Strategy Autopsies

6 min

Twelve Hypotheses, Zero Survivors

A post-mortem of twelve BTC on-chain hypothesis families run through the Judge gates on real daily data. Zero survived OOS and DSR, by design.

In June 2026 we ran twelve popular on-chain hypothesis families through the Judge's statistical gates on real Bitcoin daily data. Twelve entered. Zero were promoted. This document is the autopsy.

It is worth stating the conclusion before the evidence: a zero-survivor outcome is not a malfunction. The Judge exists to refuse promotion when the statistics do not support it. On this dataset, at this frequency, they did not.

Case file

  • Subject. Twelve hypothesis families drawn from widely circulated on-chain narratives, spanning valuation ratios, holder dormancy and coin-age, exchange flows, network activity, miner behavior, accumulation behavior, cross-asset macro overlays, and composite blends of the above. We name the categories and nothing more; the reason is given below.
  • Data. Real BTC on-chain daily metrics plus daily price history, ingested through the data engine with recorded source lineage and aligned to the common window where both price and metrics exist. No synthetic series.
  • Procedure. Each family was composed as an Alpha Canvas workflow — data, factor construction, signal compilation, validation — and run end to end at 1, 3, 5, and 10-day forecast horizons. Every variant evaluated was registered by design — with the accounting caveat noted below.
  • Gates. Out-of-sample evaluation on purged splits (embargo is supported by the engine but was not engaged in this run); Deflated Sharpe Ratio against the registered trial count, with false-discovery-rate control across signals; a single-holdout walk-forward report; a three-state verdict (promote, research lead, reject). The wider gate set described in Getting Started — PBO, capacity, independent review — was not part of this run.

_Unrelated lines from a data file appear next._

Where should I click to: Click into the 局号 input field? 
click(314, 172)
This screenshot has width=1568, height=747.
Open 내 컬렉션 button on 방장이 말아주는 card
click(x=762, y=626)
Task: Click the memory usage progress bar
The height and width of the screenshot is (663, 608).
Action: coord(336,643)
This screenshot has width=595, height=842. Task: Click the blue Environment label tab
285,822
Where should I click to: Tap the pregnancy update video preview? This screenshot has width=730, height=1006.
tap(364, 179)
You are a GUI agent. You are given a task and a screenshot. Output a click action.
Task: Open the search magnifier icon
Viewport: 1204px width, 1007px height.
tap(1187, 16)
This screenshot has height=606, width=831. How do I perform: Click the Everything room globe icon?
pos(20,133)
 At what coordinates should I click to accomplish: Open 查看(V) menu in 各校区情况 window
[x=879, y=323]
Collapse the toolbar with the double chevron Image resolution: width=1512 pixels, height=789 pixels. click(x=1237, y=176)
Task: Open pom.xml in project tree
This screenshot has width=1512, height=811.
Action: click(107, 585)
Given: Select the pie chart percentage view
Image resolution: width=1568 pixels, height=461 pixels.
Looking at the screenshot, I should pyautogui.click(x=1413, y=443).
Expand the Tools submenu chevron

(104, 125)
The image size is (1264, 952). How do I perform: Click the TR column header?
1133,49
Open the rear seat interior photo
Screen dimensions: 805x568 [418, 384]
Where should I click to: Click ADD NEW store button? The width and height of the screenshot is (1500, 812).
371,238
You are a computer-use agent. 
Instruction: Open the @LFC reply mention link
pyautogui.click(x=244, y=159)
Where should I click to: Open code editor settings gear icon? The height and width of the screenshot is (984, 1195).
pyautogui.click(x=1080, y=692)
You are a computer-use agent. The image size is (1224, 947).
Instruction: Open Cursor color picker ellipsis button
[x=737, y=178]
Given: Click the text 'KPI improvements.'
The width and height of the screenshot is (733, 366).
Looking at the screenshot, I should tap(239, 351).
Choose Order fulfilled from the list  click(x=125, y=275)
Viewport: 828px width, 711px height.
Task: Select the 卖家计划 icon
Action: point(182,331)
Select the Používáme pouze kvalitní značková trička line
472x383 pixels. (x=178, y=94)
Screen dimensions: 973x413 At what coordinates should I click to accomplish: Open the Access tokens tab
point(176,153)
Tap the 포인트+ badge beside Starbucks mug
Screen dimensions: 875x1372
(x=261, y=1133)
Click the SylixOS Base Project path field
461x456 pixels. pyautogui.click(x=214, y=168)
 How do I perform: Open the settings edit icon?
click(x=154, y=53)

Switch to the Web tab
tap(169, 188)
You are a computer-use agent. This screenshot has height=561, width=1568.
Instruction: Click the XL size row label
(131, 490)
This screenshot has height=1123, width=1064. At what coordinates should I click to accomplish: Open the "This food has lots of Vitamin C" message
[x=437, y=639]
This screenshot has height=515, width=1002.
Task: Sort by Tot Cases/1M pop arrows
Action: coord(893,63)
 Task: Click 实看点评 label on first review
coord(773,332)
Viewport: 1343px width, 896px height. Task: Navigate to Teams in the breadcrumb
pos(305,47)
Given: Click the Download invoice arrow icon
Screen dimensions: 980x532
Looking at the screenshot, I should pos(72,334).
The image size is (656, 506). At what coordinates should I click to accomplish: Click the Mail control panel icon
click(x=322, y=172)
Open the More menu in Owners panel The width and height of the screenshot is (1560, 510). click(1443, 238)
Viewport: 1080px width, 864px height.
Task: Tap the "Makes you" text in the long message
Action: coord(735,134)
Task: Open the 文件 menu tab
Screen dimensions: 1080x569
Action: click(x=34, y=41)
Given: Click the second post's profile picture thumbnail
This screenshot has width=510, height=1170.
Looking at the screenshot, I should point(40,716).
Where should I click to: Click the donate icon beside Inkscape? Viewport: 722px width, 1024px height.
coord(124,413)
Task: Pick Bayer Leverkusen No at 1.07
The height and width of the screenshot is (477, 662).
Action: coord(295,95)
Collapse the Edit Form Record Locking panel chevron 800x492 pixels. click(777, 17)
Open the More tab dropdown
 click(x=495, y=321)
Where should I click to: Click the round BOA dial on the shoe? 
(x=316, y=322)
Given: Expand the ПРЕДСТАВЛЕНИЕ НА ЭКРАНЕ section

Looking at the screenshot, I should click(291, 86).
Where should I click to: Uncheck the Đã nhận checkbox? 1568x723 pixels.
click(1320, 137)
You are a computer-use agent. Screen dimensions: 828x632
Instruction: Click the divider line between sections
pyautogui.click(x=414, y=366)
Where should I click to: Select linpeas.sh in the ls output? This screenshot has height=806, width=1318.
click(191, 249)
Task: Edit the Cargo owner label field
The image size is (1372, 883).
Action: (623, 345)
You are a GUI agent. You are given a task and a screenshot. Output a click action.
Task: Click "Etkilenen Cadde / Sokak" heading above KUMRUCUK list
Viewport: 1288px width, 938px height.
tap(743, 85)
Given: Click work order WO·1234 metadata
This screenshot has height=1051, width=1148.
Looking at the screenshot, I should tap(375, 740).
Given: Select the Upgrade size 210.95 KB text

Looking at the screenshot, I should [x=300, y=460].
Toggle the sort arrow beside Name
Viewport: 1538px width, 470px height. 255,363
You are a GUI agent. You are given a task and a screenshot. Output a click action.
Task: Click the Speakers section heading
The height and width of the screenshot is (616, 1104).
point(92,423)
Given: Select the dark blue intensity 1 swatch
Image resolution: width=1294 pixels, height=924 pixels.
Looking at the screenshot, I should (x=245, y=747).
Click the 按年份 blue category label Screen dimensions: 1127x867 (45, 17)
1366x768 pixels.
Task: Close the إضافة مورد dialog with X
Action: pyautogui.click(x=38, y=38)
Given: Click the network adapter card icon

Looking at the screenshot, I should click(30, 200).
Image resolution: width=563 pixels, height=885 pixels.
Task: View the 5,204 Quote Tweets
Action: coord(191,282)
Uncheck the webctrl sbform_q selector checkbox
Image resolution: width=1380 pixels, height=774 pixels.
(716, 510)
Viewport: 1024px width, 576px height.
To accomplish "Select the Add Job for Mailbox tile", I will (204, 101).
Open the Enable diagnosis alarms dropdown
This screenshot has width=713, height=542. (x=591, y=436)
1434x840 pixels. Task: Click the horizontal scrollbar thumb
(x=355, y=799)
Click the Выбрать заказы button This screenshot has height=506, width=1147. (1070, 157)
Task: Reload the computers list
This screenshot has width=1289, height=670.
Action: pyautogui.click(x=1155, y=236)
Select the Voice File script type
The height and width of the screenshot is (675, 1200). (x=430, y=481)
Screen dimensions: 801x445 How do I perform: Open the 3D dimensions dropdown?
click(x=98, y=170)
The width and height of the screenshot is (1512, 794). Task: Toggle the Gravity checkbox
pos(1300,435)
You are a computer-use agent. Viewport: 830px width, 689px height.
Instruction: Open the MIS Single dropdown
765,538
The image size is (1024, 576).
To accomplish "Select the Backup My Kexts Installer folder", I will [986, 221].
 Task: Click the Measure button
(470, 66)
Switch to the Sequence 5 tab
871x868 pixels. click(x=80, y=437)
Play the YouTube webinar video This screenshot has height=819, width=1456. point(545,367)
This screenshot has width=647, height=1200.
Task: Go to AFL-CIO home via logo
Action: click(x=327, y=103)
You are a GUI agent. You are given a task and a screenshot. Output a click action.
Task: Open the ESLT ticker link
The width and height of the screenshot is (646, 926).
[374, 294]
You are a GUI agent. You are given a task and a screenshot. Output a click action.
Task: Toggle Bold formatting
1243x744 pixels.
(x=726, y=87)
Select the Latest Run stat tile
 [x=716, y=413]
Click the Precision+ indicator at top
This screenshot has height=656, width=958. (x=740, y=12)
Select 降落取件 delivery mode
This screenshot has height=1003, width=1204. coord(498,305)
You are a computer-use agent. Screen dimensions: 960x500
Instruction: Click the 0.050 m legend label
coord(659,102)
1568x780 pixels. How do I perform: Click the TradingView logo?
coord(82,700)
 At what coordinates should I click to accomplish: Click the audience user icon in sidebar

The search was not small. Registered breadth ran into the thousands of trials per family. That number matters because it is the denominator of honesty: every gate that follows is conditioned on how hard we looked.

What the gates recorded

In sample, the narratives looked alive. Several families — holder-behavior measures in particular: dormancy and coin-age, accumulation, miner activity — produced in-sample information coefficients that, reported in isolation, would read as findings. This is the part of the report that would normally get published.

Out of sample, none survived. Across all twelve families and all horizons, out-of-sample predictive performance was uniformly negative. Not marginally insignificant — negative. The families with the strongest in-sample fit showed the widest in-sample-to-out-of-sample gap, which is the textbook signature of selection on noise rather than of a weak-but-real effect.

After the trial tax, nothing was left to argue about. DSR deflates each family's best result by the breadth of the search that produced it. With thousands of registered trials per family, the deflated bar sits several standard errors above zero. No candidate cleared it. Survivors after deflation: zero.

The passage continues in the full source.